* **REQUISITOS**:
1. Según el texto sobre el bautismo de Juan, ¿en qué orilla del Jordán bautizaba Juan?
2. Transcribe literalmente todo lo que va desde "Juan el Bautista" hasta "(cfr. Jos 3–4)." en el texto sobre el bautismo de Juan.
3. Prosigue el texto sobre el bautismo de Juan a partir de su última oración.
──────── TEXTO EXTRAÍDO ────────
Juan el Bautista les hace atravesar de nuevo
por el Jordán,
tal y como lo hicieron en tiempos de Josué
Juan estaba
bautizando en la orilla oriental (cfr. Jn 1, 28), que pertenecía simbólicamente
a la “tierra pagana”; el Jordán marca la frontera con la tierra de la libertad
y de la promesa. Es el mismo río que, en tiempos de Josué, el pueblo cruzó
para entrar definitivamente en la tierra prometida al salir de la esclavitud de
Egipto (cfr. Jos 3–4).
Ahora, con Juan,
sucede algo muy peculiar: toda aquella gente “sale” de la tierra que
consideraba ya su lugar definitivo —la Tierra Santa, el espacio donde pensaban
instalarse para siempre— y se dirige hacia la otra orilla, hacia la zona que
representaba la antigua esclavitud. Es como un “contra-éxodo”.
El Bautista desea que ahora entren en
la verdadera tierra santa:
El Reino de Jesús
¿Por qué? Porque
el Bautista los hará atravesar de nuevo el Jordán, pero esta vez no para entrar
simplemente en una tierra santa material, sino en la verdadera tierra santa: el
Reino que Jesús de Nazaret va a anunciar.
Venían a él para
ser bautizados en el río y ellos «confesaban
sus pecados».
El bautismo de Juan despertaba la conciencia
Mateo no dice que
el bautismo de Juan perdonara los pecados. Ese rito no los borraba; servía más
bien para que todos reconocieran que estaban en condición de pecado, que
vivían en una especie de esclavitud interior. Era una señal pública,
humilde y valiente, para tomar conciencia de la propia situación y expresar el
deseo de ser liberados, de salir de una vida que no estaba a la altura de la
verdadera humanidad.
Será el bautismo
de Jesús, y solo él, el que introduzca realmente en el perdón y en la vida
nueva del Espíritu. El de Juan es un gesto preparatorio, una llamada a la
conversión, un despertador de conciencia. Podríamos resumirlo así: el
bautismo del Bautista no es la meta, es la puerta de entrada, el reconocimiento
sincero de que necesitamos ser salvados.
──────── REGISTROS MOSTRADOS ────────
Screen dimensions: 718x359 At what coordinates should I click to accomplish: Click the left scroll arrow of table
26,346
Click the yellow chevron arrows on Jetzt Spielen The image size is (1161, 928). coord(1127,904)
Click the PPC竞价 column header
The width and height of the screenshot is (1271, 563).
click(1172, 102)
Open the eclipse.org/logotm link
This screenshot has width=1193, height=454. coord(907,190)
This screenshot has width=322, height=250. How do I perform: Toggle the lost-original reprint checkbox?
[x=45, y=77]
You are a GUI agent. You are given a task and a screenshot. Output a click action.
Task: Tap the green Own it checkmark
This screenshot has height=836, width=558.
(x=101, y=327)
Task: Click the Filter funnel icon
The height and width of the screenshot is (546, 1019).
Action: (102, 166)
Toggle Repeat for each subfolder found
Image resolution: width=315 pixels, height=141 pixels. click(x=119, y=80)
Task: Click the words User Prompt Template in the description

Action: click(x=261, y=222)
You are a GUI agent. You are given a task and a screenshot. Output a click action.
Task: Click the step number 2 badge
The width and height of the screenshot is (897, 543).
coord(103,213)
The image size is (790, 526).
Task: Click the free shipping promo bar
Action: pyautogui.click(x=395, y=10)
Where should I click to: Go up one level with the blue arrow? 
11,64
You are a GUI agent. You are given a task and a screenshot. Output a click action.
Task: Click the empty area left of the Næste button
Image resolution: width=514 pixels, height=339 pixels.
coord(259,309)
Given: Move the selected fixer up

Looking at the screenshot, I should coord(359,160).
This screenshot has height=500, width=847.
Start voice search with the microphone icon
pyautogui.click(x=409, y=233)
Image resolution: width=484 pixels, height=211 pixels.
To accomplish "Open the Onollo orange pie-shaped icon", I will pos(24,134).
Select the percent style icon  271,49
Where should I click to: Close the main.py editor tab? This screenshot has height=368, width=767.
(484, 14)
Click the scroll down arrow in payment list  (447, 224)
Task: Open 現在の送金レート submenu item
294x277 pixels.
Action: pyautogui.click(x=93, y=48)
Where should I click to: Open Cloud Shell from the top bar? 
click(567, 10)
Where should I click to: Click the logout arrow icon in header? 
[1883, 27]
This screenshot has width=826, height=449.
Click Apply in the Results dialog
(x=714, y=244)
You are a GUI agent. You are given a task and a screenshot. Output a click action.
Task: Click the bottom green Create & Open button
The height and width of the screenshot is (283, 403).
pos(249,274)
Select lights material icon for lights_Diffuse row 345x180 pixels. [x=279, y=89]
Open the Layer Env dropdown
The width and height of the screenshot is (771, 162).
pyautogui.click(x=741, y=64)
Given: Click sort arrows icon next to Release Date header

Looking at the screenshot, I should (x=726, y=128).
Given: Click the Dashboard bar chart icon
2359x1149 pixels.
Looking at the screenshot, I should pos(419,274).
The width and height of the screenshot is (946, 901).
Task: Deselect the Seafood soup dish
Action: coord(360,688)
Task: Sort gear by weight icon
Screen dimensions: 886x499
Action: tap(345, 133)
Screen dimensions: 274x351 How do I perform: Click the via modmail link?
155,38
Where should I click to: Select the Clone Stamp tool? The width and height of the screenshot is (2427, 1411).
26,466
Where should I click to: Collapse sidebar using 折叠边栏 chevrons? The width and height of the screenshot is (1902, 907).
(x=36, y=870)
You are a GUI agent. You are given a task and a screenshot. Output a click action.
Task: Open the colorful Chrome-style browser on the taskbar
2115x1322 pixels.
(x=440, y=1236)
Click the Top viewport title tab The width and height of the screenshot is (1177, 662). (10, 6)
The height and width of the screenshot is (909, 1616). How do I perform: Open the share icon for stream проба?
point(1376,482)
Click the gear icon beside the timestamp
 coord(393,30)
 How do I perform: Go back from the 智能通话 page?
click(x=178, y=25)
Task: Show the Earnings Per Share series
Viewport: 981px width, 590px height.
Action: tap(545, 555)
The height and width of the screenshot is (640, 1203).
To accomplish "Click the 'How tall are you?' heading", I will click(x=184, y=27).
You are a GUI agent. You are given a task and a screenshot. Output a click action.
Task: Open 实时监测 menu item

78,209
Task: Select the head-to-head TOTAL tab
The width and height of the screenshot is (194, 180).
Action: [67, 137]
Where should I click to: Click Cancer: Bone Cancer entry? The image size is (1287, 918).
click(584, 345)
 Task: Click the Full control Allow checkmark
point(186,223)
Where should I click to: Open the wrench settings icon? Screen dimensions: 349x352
────────
* **RESPUESTAS**:
1. En la orilla oriental.

2.
Juan el Bautista les hace atravesar de nuevo
por el Jordán,
tal y como lo hicieron en tiempos de Josué
Juan estaba
bautizando en la orilla oriental (cfr. Jn 1, 28), que pertenecía simbólicamente
a la “tierra pagana”; el Jordán marca la frontera con la tierra de la libertad
y de la promesa. Es el mismo río que, en tiempos de Josué, el pueblo cruzó
para entrar definitivamente en la tierra prometida al salir de la esclavitud de
Egipto (cfr. Jos 3–4).

3.
Frases clave para recordar
·
Un
corazón esclavo de las apariencias difícilmente está libre para acoger el
Reino.
·
El
bautismo de Juan no borra el pecado: despierta la conciencia de necesitar
salvación.
·
El
Jordán marca el paso de la falsa seguridad a la verdadera tierra santa: el
Reino que Jesús viene a inaugurar.
Pero algunos sólo aceptan el gesto exterior
y no la conversión interior
En este punto, se acercan a Juan algunas
personas dispuestas a recibir el rito, pero no a cambiar de vida.
Aceptan el gesto exterior, pero no la conversión interior. Y ahí es donde el
Bautista, fiel a su misión de decir la verdad, pronuncia palabras muy duras,
que Mateo está a punto de contarnos.
«Al ver que muchos fariseos y saduceos venían a que los
bautizara, les dijo: «¡Raza de víboras!, ¿quién os
ha enseñado a escapar del castigo inminente? Dad el fruto que pide la
conversión. Y no os hagáis ilusiones, pensando: “Tenemos por padre a Abrahán”,
pues os digo que Dios es capaz de sacar hijos de Abrahán de estas piedras. Ya
toca el hacha la raíz de los árboles, y todo árbol que no dé buen fruto será
talado y echado al fuego».
Raza de víboras
«¡Raza de víboras!». Las palabras del
Bautista dirigidas a fariseos y saduceos suenan durísimas. Y con razón nos
chocan. Nosotros, al oír “víbora”, pensamos enseguida en veneno, en algo que
puede matar. ¿Por qué Juan usa una imagen tan fuerte?
Dos maneras envenenadas
de hablar de Dios
Aquellos fariseos
y saduceos representan dos maneras envenenadas de hablar de Dios.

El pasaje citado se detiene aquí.